The operating unit comprises an oscillating head (4), which supports a tool-holder assembly (5) able to slide horizontally with respect to the head in opposition with elastic members (7).

Description

[0001] The invention relates to the technical sector of machines for the footwear industry, with particular reference to the machines used for the manufacturing of shoe bottoms.

[0002] In many instances the bottoms - such as the ones made of rubber or similar synthetic material - are slightly milled on the sides to eliminate any molding burrs and give the machined surface a particular aesthetic look before they are assembled on the upper.

[0003] Automatic bottom milling machines are already known on the market, such as the machine described in the application No.

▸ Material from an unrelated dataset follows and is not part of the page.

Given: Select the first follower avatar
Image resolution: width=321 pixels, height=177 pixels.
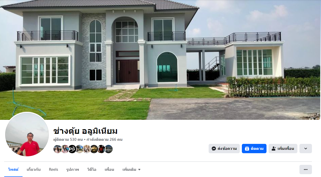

B096A000155 registered in the name of the Applicant.

[0004] In these machines the bottom comes into contact with an abrasive tool which rotates at a high speed. By means of suitable means the tool follows the bottom profile to carry out the milling on the entire side of the bottom.

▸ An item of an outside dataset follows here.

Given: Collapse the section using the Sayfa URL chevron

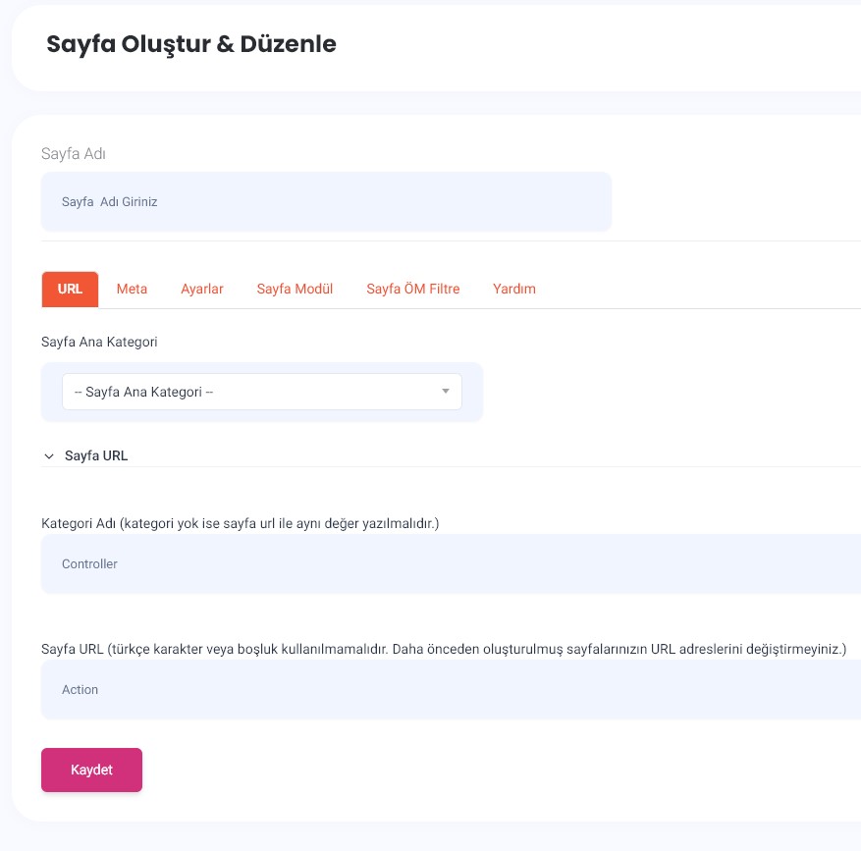Looking at the screenshot, I should click(49, 456).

[0005] The quality of the milling mostly depends on the tool pressure on the material, which must be suitable and as constant as possible in the various parts of the bottom.

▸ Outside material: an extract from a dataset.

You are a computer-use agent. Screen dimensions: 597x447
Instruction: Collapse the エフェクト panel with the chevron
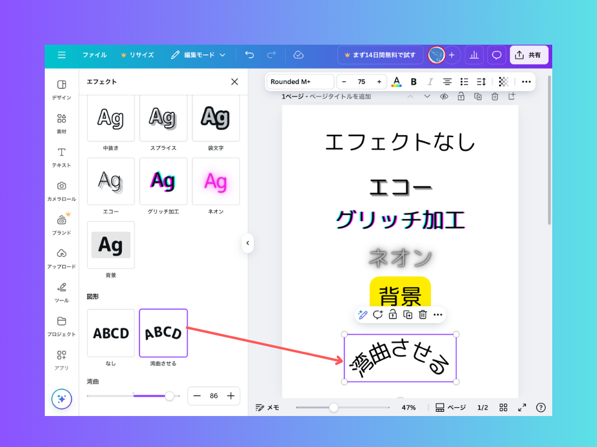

[0006] It may be difficult to achieve this condition, due to the differences in size and/or shape that can exist between the various pieces of the same type of bottom, which do not correspond to the profile memorized by the machine to control the means used to move the bottom and/or tool.

[0007] Another operating requirement of the above manufacturing is represented by the need of varying the position of the tool on the vertical plane, in order to follow the corresponding inclinations of the machined surface.

[0008] The purpose of the invention is to propose an operating unit which can be associated to a machine for the manufacturing of sides of shoe bottoms, able to provide a constant pressure of the tool on the material within an operating range that is wide enough to compensate the possible differences in size and/or shape of the bottom compared to the imaginary profile memorized in the machine.

[0009] A further purpose of the invention is to propose an operating unit provided with members used to change the position of the tool on the vertical plane and moved by corresponding means located in the machine.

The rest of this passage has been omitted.